James Woods is one of the most highly-esteemed popular literary critics, and reviewers, of the current age. Unlike, however, figures such as Ford Madox Ford (who encouraged Lowell), or, for that matter, Cyril Connolly, he is apparently indifferent to poetry's charms. Woods is a Novel Man. Apparently, his bluntly-titled How Fiction Works (taking the idea of a manual to its instrumental level, one supposes) sides with prose, over poetry. Well, apparently poets write mainly about themselves (and what selves!?) - and are more concerned with style than substance. Their "careless [lyrical] rapture" and interest in "strenuous display of style" are somewhat beyond Wood's pale. Well, okay. But literary criticism hasn't been this stern since Plato, and, surely, elements of style learned from poetry (and its musical aspects) have powerfully enriched the rhythm's of prose, as well as its-less-austere moments. One doesn't have to be Pater to recognise, or love, the poetry in Fitzgerald, Chandler, Greene, Bronte, and many, many others.

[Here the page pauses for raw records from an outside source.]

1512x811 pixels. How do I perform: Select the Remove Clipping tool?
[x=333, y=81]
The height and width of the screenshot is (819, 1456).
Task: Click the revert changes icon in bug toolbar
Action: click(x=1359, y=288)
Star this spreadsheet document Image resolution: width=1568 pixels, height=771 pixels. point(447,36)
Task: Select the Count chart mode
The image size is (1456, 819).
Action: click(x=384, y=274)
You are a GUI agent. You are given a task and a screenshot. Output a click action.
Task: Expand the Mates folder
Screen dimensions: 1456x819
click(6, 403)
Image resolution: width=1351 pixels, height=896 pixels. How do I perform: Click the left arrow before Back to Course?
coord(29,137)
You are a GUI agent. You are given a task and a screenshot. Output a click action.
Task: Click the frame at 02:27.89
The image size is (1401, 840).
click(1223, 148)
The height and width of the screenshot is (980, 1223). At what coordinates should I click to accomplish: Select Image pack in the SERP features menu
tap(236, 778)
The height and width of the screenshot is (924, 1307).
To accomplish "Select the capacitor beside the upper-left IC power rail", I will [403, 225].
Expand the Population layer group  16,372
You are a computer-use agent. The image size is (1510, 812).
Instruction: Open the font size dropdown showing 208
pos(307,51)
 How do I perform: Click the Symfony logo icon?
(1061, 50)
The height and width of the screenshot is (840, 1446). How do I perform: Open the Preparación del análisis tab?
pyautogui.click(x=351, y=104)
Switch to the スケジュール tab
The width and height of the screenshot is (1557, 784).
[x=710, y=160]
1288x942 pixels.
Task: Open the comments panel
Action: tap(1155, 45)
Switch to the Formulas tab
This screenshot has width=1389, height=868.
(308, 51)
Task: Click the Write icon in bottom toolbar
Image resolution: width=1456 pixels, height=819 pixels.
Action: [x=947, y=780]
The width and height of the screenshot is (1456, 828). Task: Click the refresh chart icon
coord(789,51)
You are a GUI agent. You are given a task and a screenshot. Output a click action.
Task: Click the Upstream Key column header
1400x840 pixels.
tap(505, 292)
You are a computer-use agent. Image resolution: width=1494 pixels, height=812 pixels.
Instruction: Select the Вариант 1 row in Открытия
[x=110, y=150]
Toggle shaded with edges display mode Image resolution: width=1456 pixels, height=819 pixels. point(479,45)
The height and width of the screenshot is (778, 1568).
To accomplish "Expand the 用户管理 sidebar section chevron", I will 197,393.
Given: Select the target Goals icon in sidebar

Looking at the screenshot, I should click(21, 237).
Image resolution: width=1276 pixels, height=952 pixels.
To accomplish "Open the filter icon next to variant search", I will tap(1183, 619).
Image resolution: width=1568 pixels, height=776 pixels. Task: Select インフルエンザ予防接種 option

More to the point, this prejudice against surface display of style and its flamboyant, ornate pleasures, has been a guiding critical worm burrowing through the books of writers these last few often Puritanical centuries - through Wordsworth on to early Davie, through Winters, and beyond. Adam Kirsch, for example, in reading James Schuyler, seems intent on developing an apologia for how to read The New York School, despite, not because of, their many surface, often-stylistic, delights. However, Woods is mainly wrong on this point for another reason - in poetry, form and content are not easily pried apart (they form a stubborn oyster uneasy to open) - and what often seems a poet's excessive style (in Auden, say, or in Stevens) may be a part of the text's deeper engagement with world and word. Sometimes, style is not just a cigar, but something more, something saying much, about not just poetry, or the poet, but how generously language can spread its ultra-enriched fan.
Comments
I don't read Wood as being dead set against style...he appreciates Flaubert...but thinks Tolstoy superior, as I do, because style does not take precedence over love of character...over creating a connection between reader and story...
It's a tough call. Flaubert's metaphors are sublime. Finding such sublimity explains in large part why I read. It's mildly ironic that Wood is such a fine employer of metaphor.
I wonder why so many 'critics' attack Wood so unjustifiably, professional jealousy?